Thanks Victor for the reply.
Overall, my experience developing icapsuricata against libsuricata has been very positive. The integration was smooth, and the library mode behaves predictably. That said, since this is a fresh proof-of-concept and hasn’t faced high-throughput production stress yet, my feedback should be taken with a grain of salt.
To answer your question regarding pain points or structural hurdles, the most notable observation relates to data ingestion styles:
The Packet Emulation Requirement vs. Stream Ingestion
When I first approached libsuricata for purely inline content inspection (rather than L3/L4 network anomaly detection), I was initially hoping I could bypass low-level packet emulation entirely and feed raw application-layer proxy stream chunks straight into the engine.
However, because Suricata’s stream reassembly, protocol parsing, and detection matrices are tightly coupled to the state transitions of the TCP engine, packet emulation turned out to be strictly necessary. To keep StreamTcp aligned, I have to synthesize IPv4/TCP headers and manually manage sequence/acknowledgment tracking spaces.
Furthermore, I discovered that to prevent app-layer blindspots (due to internal optimizations like skipping frame inspection on non-state-changing payload updates), I have to systematically inject synthetic cross-direction ACK packets mid-stream (currently 4KB chunks) to act as evaluation/flushing triggers, alongside a final sequence-incremented FIN|ACK sweep to cleanly finalize the flow.
While this requires some emulation overhead, I realized it is an inherent requirement of the current architecture. It ensures that Suricata can perfectly handle stream reassembly, especially when signature payloads (like an HTTP response body match) happen to cross the boundaries of multiple contiguous ICAP chunks.
If a future public libsuricata API eventually exposes a purely stream-oriented or transaction-oriented ingestion interface (bypassing the need to fake a wire tap), it would be a massive win for proxy integrations. But the current packet-level injection is absolutely viable.
As a quick side note regarding configuration management: I noticed the ongoing forum discussions about libsuricata config handling, but I haven’t yet implemented or tested live-reloading the Yaml configuration or dynamically updating IDS rules from within icapsuricata. For now, it’s a static load at initialization, so I don’t have any feedback on that front just yet.
Next Steps & Deep Testing Challenges
The next items on my roadmap will provide a much more thorough test of libsuricata’s boundary limits:
- Ecosystem Integration: I am currently integrating the SSLproxy +
icapsuricata combination into my UTM firewall project (UTMFW) for extensive, multi-client HTTP/1 verification.
- Service Chaining: I plan to test SSLproxy running multiple concurrent ICAP services in series (such as passing traffic through
E2Guardian and icapsuricata sequentially).

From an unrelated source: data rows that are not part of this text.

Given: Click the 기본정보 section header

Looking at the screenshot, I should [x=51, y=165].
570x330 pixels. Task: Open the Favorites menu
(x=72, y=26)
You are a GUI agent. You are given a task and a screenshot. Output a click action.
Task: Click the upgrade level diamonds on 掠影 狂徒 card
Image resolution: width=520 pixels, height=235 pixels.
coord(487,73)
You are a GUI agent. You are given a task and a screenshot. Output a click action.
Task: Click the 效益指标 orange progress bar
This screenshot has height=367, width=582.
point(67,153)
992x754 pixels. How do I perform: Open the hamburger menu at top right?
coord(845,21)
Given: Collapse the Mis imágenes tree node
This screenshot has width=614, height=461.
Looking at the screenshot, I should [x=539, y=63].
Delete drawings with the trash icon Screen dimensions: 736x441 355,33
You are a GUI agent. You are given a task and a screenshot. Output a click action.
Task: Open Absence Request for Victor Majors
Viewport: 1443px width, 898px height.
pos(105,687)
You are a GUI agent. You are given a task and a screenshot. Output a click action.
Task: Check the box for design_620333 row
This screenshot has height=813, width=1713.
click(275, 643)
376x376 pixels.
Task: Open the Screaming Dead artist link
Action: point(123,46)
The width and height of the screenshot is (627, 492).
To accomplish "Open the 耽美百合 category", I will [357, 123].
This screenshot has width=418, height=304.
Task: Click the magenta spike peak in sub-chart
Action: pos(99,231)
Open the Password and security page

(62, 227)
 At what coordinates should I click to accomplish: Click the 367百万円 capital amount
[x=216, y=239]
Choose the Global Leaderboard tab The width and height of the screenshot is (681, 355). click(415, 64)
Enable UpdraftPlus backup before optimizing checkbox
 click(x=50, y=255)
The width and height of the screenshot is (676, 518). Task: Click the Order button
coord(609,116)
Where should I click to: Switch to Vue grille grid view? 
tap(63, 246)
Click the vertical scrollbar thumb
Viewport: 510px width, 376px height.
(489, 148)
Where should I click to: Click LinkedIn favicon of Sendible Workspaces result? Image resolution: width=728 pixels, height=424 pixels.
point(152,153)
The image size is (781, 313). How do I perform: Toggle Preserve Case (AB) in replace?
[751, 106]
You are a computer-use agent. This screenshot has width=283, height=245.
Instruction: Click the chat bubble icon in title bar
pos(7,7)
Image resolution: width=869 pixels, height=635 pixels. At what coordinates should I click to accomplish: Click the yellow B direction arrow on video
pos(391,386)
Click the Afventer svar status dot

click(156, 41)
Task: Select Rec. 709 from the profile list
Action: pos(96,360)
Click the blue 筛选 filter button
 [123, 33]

- The HTTP/2 and HTTP/3 Frontier: This will be the real trial. Extending packet emulation and stream tracking to accommodate HTTP/2 multiplexed streams and HTTP/3 QUIC frames within an asynchronous ICAP loop is going to be complex. Seeing how
libsuricata’s app-layer parsers coordinate with emulated network frames under heavy stream multiplexing will provide excellent data for refining the public API.
- Protocol Expansion: Down the road, I want to expand this past HTTP to see how other proxy-handled protocols adapt to this model.
I’d like to hear your thoughts on how the current engine expects stream flushes, or if there are cleaner ways to signal transaction progress through libsuricata without faking many ACKs!